- _Текст для чтения_:
==========

Судьба Нового человека. Репрезентация и реконструкция маскулинности в советской визуальной культуре, 1945–1965 - Клэр И. Макколлум
Обзор содержания книги
В своей статье «Воскресенье в Третьяковской галерее» писатель Дмитрий Стонов описывал разнообразие посетителей в знаменитой московской галерее в обычный воскресный день в начале 1946 года. Среди них были офицеры Красной армии на побывке в столице, шестиклассники, пришедшие сюда вместе со своим учителем истории, пожилой колхозник из средней полосы и группа отставных военных- инвалидов: «Со всех концов Советского Союза [эти ветераны] приехали в Москву для профессиональной подготовки и восстановления здоровья. Один из них жаловался на экспозицию: „Здесь не хватает про войну“, — убежденно говорил он» [40], [41]. В экспозиции, представленной сразу после войны, о ней действительно могло быть сказано немного, однако в визуальной культуре в целом найдется мало примеров, сопоставимых с тем объемом живописи, скульптур, диорам, монументов и фотографий, вышедших после 1945 года, главной темой которых были война и ее последствия. Эта тема стала неотъемлемой составляющей как художественной продукции, так и печатной культуры на всем протяжении рассмотренных в книге двух десятилетий и в последующие годы, несмотря на то что, несомненно, появлялись и исчезали стили, а те или иные тенденции входили в моду и выходили из нее.
В первой части книги мы рассмотрим, каким образом визуальная культура обращалась к событиям войны и ее последствиям для формирования концептуального представления о маскулинности. Мы сосредоточимся на изображении трех ключевых составляющих военного опыта в течение двух десятилетий после 1945 года: фронтовое товарищество, израненное войной тело и проблематика, связанная с переживанием смерти и скорби.
Для начала мы рассмотрим тему товарищества, которая считается принципиальной для советского общества. В первой главе мы покажем, что в ранние послевоенные годы образ солдатского товарищества был крайне романтизирован и лишен каких-либо намеков на жестокость и насилие — подобный способ репрезентации может быть неотъемлемо связан с целями, которые ставились перед обществом в эпоху Сталина. Однако если в 1950‐х годах на смену сталинизму пришла десталинизация, то в способе изображения военных действий обнаруживается примечательно мало изменений: в нем по-прежнему доминируют приторные образы военного братства, несмотря на появляющиеся попытки отдельных художников освоить опыт войны с большей психологической сложностью и глубиной. В период оттепели на смену традиционному герою-воину приходит новый типаж — героический рабочий: почти всегда это был мужчина, воплощавший все признаки милитаризированной маскулинной модели 1930‐х годов. Работы, в которых будут предприняты попытки показать подлинные ужасы войны, появятся только в середине 1960‐х годов, и только тогда сентиментально-сладостному образу солдатской жизни, устоявшемуся после 1945 года, будет брошен вызов со стороны живописи, демонстрировавшей кровь, смерть и насилие — неотъемлемые части военного опыта. Утверждение, что наиболее радикальные изменения в способах изображения войны наступили именно около 1965 года, является ключевым для нашего исследования.

==========

- _Исходные данные_:
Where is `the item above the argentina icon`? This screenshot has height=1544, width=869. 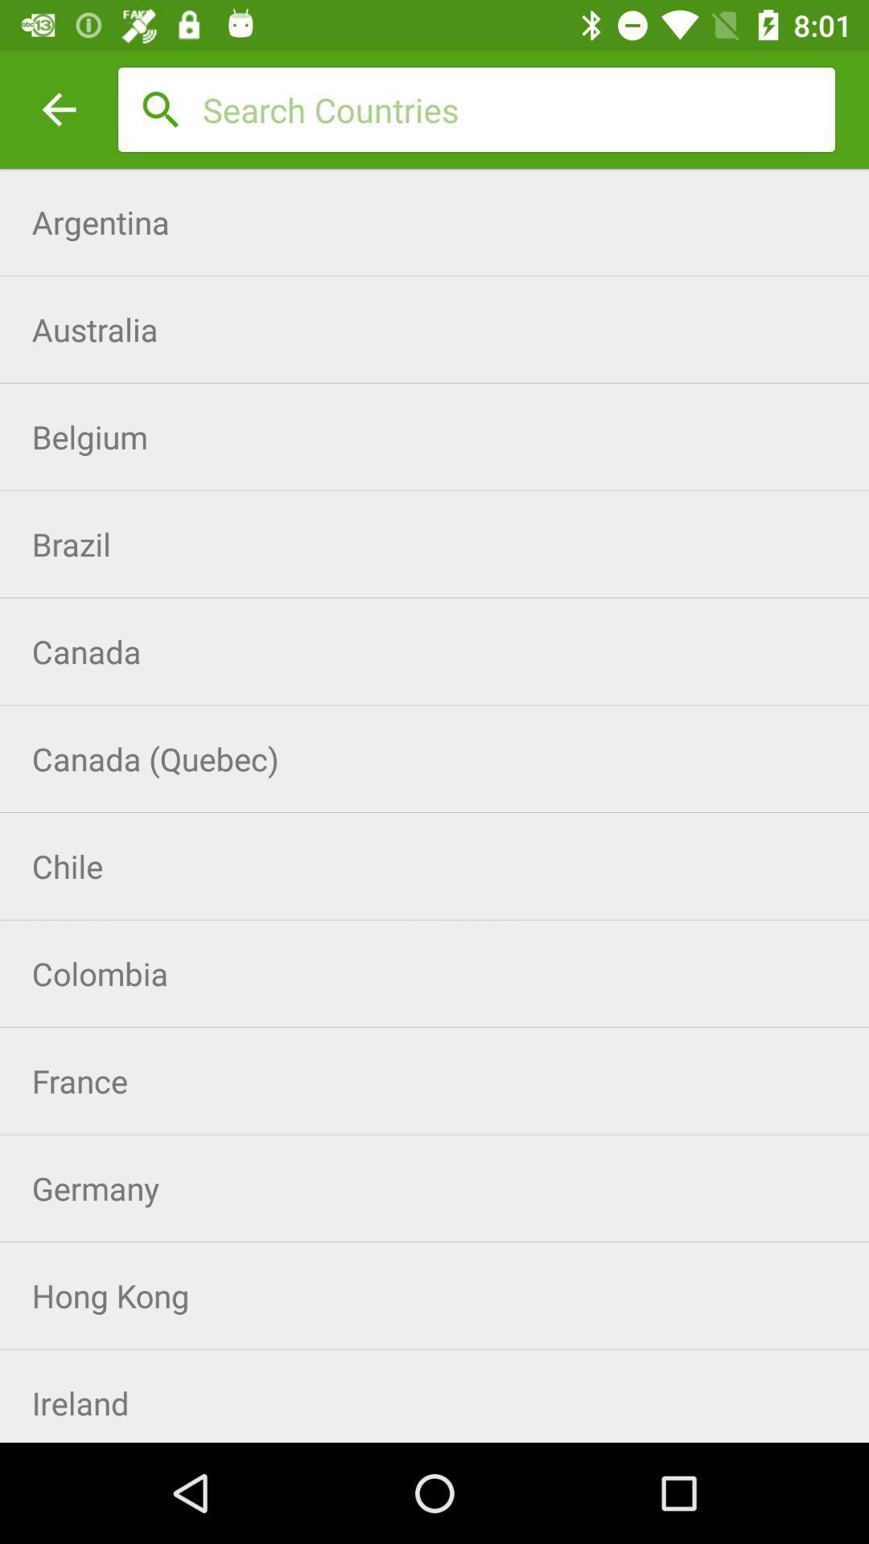
the item above the argentina icon is located at coordinates (518, 109).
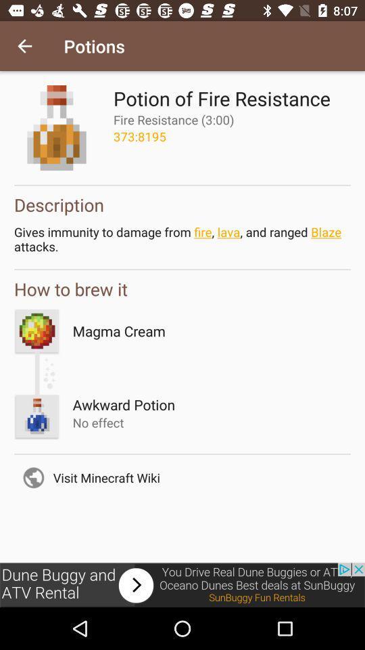 The width and height of the screenshot is (365, 650). I want to click on click the dune buggy advertisement, so click(183, 584).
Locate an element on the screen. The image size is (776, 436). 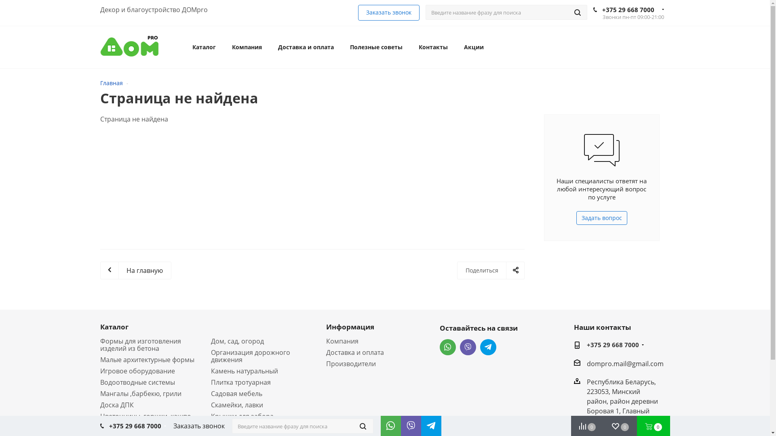
'Telegram' is located at coordinates (488, 347).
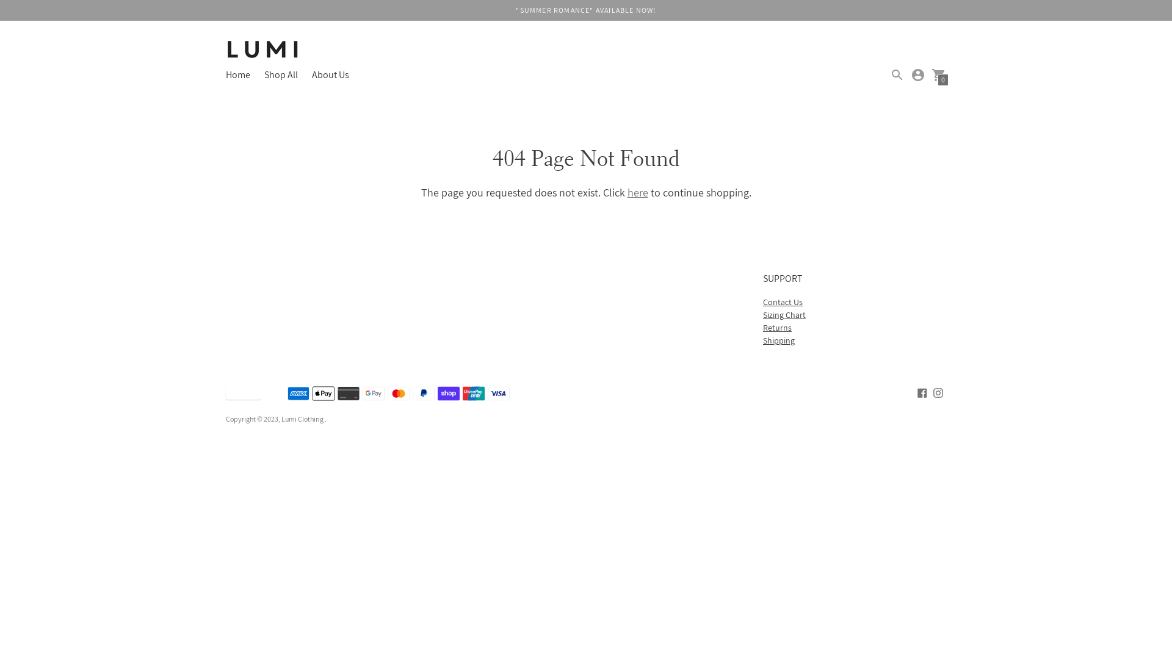 The height and width of the screenshot is (659, 1172). Describe the element at coordinates (782, 301) in the screenshot. I see `'Contact Us'` at that location.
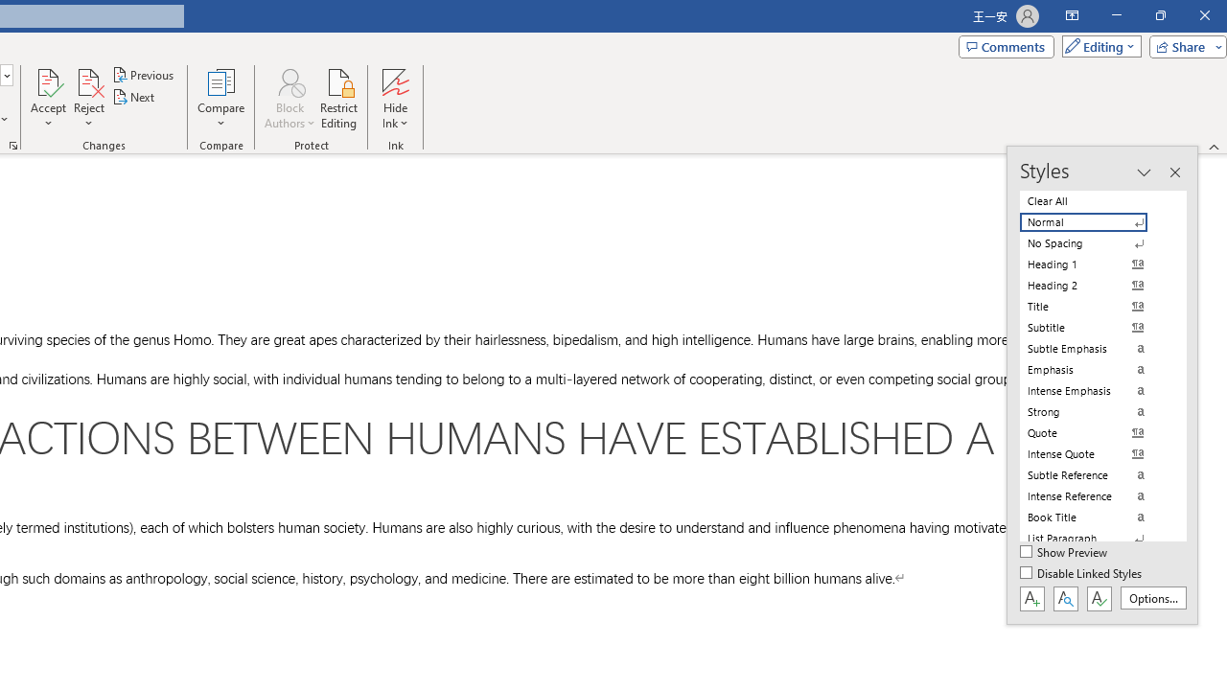  Describe the element at coordinates (1095, 286) in the screenshot. I see `'Heading 2'` at that location.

==========

- _Задание A_:
Когда, согласно тексту о советской визуальной культуре, появятся работы, показывающие подлинные ужасы войны?
- _Задание B_:
Преобразуйте в нумерованный список без пустых строк строки записей от строки, содержащей «Locate an element», до конца записей, обе границы включительно. Изображения в ответ не включайте.

- _Ответ A_:
Только в середине 1960-х годов.

- _Ответ B_:
1. Locate an element on the screen. The image size is (776, 436). 
2. 'Telegram' is located at coordinates (488, 347).
3.  The height and width of the screenshot is (659, 1172). Describe the element at coordinates (782, 301) in the screenshot. I see `'Contact Us'` at that location.
4.   Describe the element at coordinates (1095, 286) in the screenshot. I see `'Heading 2'` at that location.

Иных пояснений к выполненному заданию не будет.